Retraites des élus : récupération politique d’une revendication populaire

Trois partis entrent en lice, le PAM, le PJD et l’Istiqlal promettent d’intervenir pour mettre fin à ce privilège.

Ce qui n’était qu’une revendication populaire, plutôt marginale, prend l’allure d’un débat politique de fond. Cette problématique de la retraite des parlementaires est fortement remise au goût du jour ces derniers temps. D’une part, une pétition circulant sur les réseaux sociaux a déjà été signée par plusieurs dizaines de milliers de personnes (près de 50 000 à l’heure où nous mettions sous presse). D’autre part, de plus en plus d’acteurs politiques réagissent à ce débat. Le chef du groupe parlementaire du PAM à la deuxième Chambre, Aziz Benazzouz, a ouvert le bal, suivi, il fallait s’y attendre, du conseiller PJD, Abdelali Hamieddine. Le premier estime que cette pension n’est ni plus ni moins qu’une rente politique ; le second y renonce publiquement dans un élan de surenchère politique entre les deux partis rivaux.

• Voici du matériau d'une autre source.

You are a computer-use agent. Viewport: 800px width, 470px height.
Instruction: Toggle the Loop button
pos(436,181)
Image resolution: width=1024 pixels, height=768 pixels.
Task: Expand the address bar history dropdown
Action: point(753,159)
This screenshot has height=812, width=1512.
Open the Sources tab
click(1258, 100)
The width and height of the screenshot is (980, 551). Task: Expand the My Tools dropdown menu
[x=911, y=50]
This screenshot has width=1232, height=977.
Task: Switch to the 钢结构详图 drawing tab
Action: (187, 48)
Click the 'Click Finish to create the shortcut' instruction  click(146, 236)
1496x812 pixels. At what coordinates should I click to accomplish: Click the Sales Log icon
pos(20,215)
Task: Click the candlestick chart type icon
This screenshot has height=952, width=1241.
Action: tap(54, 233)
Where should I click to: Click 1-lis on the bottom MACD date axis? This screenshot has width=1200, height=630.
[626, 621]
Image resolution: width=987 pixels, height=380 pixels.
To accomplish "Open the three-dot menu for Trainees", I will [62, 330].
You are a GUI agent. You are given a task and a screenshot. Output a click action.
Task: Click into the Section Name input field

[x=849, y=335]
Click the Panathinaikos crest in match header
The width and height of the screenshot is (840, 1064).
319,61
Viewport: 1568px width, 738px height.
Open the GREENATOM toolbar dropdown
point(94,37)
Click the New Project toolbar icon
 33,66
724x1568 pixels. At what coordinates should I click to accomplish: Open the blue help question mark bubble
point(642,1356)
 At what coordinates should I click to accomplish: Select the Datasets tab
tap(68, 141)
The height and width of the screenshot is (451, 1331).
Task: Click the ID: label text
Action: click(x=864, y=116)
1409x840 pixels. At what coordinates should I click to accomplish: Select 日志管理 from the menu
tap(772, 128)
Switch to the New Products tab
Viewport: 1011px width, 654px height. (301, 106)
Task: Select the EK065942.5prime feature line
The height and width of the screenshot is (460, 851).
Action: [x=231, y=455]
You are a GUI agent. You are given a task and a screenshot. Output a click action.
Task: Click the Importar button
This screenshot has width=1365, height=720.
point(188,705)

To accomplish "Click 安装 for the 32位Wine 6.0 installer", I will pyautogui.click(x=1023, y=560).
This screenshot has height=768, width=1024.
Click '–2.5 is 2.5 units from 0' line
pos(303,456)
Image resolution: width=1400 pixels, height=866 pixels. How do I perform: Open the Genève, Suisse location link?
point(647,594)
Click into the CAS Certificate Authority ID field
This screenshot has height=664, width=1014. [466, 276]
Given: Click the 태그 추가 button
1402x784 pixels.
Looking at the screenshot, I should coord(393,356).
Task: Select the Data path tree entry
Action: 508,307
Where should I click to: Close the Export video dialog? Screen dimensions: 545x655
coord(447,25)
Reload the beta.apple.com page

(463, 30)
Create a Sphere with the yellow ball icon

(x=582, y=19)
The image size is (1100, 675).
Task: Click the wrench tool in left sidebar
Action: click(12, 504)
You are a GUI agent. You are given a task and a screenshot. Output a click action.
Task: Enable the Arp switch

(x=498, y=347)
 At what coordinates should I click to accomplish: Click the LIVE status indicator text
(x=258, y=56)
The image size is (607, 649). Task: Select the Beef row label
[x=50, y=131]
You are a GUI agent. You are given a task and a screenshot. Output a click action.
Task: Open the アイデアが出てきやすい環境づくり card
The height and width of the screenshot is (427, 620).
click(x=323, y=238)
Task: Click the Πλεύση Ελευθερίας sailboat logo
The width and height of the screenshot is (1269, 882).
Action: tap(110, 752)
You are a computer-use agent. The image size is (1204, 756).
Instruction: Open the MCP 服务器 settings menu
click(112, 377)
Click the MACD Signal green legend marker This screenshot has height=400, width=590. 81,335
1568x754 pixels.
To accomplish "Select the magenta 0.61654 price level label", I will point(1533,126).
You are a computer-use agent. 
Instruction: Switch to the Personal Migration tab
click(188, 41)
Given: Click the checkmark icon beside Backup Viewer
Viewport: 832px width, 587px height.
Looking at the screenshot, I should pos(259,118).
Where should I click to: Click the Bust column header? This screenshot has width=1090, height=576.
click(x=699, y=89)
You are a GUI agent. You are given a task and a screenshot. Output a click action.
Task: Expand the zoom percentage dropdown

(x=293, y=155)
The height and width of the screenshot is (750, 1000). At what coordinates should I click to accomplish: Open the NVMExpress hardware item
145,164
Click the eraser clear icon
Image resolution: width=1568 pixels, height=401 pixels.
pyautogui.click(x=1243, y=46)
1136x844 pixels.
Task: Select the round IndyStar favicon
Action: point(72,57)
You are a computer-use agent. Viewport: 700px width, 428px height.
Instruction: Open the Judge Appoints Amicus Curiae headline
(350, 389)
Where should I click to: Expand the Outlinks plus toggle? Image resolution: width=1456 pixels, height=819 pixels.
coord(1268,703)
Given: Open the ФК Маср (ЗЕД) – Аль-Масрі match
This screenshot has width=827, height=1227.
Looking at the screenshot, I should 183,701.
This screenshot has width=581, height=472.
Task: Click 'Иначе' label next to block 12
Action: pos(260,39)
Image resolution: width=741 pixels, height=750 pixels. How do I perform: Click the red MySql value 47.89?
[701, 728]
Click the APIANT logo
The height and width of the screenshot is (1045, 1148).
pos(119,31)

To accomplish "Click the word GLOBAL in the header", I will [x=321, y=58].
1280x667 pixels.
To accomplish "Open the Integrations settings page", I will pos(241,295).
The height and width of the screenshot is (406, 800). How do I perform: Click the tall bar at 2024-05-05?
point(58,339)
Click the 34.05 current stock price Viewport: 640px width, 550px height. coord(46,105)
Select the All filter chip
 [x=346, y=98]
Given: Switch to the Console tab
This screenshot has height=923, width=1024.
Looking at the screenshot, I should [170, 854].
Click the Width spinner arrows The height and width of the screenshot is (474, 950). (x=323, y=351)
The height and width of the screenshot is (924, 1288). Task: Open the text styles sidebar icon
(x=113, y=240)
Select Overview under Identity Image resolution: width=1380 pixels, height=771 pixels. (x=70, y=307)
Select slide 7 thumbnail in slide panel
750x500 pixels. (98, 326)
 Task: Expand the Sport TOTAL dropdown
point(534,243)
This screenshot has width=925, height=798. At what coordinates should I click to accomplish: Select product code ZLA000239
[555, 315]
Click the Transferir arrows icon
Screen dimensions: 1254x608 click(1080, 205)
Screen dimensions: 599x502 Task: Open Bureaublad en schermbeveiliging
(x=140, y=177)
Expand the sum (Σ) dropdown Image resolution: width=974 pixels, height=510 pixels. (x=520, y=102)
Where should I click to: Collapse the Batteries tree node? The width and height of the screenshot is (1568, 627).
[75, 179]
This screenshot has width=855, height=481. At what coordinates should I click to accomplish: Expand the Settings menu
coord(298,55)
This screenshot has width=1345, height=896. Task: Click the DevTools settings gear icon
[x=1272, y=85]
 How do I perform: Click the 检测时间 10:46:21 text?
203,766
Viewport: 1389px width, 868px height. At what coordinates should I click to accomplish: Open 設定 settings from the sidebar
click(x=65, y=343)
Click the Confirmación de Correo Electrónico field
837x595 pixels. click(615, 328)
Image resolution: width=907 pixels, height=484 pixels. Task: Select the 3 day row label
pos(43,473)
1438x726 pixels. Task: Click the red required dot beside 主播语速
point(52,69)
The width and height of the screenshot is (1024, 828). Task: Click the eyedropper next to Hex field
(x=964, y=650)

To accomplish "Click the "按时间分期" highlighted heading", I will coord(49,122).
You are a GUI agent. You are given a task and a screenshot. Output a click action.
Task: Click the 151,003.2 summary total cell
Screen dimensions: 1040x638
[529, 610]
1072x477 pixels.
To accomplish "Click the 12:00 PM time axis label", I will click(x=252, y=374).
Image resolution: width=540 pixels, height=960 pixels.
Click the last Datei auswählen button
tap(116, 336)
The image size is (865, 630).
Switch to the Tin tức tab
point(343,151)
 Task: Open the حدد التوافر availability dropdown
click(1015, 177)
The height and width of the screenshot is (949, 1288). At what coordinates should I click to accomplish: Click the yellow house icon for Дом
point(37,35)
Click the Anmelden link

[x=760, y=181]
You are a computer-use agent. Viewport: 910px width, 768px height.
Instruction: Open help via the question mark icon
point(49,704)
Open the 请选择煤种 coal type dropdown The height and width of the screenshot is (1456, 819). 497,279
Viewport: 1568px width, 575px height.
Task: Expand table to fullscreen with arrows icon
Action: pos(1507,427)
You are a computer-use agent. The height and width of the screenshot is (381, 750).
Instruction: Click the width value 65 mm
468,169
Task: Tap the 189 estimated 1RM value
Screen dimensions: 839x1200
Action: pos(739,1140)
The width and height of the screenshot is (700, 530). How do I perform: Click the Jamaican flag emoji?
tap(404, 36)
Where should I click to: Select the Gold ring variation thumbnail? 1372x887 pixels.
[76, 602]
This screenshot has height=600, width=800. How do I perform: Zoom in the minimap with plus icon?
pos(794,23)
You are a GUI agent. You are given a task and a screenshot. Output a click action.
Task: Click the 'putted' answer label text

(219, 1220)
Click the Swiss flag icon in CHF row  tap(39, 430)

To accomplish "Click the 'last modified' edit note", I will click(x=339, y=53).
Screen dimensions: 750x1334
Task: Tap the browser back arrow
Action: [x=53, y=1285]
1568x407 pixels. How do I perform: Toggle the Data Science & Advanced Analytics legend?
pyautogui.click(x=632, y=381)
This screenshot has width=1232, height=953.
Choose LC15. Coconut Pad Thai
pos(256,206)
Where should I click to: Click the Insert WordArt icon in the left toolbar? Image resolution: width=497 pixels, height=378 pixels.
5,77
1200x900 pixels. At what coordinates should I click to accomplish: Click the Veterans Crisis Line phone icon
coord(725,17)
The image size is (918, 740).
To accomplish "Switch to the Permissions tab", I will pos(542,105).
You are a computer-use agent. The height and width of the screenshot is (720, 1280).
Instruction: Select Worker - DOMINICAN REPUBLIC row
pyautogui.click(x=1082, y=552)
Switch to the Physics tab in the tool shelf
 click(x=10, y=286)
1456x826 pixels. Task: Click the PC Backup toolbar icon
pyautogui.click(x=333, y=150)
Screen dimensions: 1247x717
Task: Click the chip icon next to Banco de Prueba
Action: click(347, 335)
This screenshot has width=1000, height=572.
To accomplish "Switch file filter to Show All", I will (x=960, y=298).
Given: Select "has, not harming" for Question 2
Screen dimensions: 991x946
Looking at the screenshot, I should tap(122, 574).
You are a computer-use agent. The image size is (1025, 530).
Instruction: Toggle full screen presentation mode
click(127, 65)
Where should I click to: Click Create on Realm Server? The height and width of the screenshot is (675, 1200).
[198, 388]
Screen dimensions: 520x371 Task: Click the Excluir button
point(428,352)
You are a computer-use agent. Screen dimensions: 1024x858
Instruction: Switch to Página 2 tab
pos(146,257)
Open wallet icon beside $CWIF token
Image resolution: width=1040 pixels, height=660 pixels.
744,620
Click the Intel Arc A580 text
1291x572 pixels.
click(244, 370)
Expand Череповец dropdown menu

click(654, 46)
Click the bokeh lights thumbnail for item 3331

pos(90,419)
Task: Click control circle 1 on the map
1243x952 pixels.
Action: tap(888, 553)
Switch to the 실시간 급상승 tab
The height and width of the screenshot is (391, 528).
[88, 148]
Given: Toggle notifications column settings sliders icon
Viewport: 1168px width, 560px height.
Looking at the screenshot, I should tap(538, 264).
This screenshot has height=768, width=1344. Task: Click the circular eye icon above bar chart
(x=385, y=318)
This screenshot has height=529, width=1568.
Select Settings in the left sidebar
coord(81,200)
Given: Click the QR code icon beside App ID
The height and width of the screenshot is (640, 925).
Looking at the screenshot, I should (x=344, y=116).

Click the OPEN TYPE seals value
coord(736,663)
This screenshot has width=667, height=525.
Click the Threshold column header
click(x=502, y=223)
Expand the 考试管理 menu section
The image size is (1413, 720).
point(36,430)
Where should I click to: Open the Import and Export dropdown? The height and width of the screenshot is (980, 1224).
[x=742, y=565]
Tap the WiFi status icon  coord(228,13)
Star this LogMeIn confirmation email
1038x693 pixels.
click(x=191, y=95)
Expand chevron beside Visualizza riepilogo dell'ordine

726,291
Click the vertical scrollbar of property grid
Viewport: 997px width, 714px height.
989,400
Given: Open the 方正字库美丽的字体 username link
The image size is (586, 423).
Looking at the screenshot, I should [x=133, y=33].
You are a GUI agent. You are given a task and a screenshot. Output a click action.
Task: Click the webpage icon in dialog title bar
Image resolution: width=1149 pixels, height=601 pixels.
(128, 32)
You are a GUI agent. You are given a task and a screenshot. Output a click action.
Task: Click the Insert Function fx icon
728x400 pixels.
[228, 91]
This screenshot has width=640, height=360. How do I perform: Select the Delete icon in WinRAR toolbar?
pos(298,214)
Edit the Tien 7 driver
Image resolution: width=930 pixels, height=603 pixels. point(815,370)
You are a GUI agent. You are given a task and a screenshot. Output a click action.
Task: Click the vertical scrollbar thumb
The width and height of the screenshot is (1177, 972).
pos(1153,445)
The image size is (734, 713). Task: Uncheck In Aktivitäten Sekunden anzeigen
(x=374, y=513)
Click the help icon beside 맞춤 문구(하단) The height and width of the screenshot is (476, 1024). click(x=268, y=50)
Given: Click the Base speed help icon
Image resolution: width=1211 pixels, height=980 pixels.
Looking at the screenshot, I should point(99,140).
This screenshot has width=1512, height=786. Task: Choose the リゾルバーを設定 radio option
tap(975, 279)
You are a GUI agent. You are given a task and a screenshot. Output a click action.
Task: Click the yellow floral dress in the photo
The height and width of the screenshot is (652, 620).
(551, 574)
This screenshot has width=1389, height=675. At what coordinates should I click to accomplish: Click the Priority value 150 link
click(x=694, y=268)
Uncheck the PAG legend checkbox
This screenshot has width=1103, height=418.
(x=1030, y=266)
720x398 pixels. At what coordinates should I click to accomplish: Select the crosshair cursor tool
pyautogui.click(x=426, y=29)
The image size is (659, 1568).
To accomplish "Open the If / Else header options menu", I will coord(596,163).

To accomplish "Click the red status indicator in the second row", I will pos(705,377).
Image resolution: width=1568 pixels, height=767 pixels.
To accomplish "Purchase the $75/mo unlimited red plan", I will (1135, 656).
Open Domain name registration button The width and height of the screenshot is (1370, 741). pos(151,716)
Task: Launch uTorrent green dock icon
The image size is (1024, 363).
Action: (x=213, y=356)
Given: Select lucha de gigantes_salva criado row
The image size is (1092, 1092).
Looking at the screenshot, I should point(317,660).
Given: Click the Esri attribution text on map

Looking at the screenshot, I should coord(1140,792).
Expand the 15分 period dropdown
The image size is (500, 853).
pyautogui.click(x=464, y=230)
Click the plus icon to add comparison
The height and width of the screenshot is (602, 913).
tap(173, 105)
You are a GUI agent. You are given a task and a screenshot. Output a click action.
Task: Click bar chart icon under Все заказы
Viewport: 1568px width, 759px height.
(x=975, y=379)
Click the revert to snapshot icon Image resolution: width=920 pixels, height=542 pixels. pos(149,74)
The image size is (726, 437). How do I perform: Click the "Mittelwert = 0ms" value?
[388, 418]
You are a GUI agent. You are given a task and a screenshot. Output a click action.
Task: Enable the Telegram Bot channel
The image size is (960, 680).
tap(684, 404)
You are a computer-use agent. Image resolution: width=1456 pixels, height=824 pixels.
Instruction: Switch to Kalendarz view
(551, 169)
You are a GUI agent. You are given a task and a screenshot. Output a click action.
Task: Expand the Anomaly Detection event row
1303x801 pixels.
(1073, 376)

La position la plus raisonnable, pour le moment, est exprimée par l’Istiqlal par le biais de son porte-parole Adil Benhamza, député de la première Chambre. Ce dernier estime que les parlementaires ont le droit de disposer d’un régime de retraite mutuel à l’instar des autres «corporations» comme les avocats et les autres professions libérales, mais à condition que l’État cesse d’y contribuer. L’État participe, en effet, à travers le Parlement et à hauteur de 50% (soit 2 900 DH par élu par mois), à la Caisse de retraite des parlementaires mise en place en 1984 et régularisée en 1992, avant d’être élargie aux conseillers plus d’une décennie plus tard. Cela dit, la suppression du régime de retraite risquerait, prévient-on, de décourager un pan des citoyens (ceux incapables d’assurer leur propre retraite) à se porter candidats aux élections parlementaires.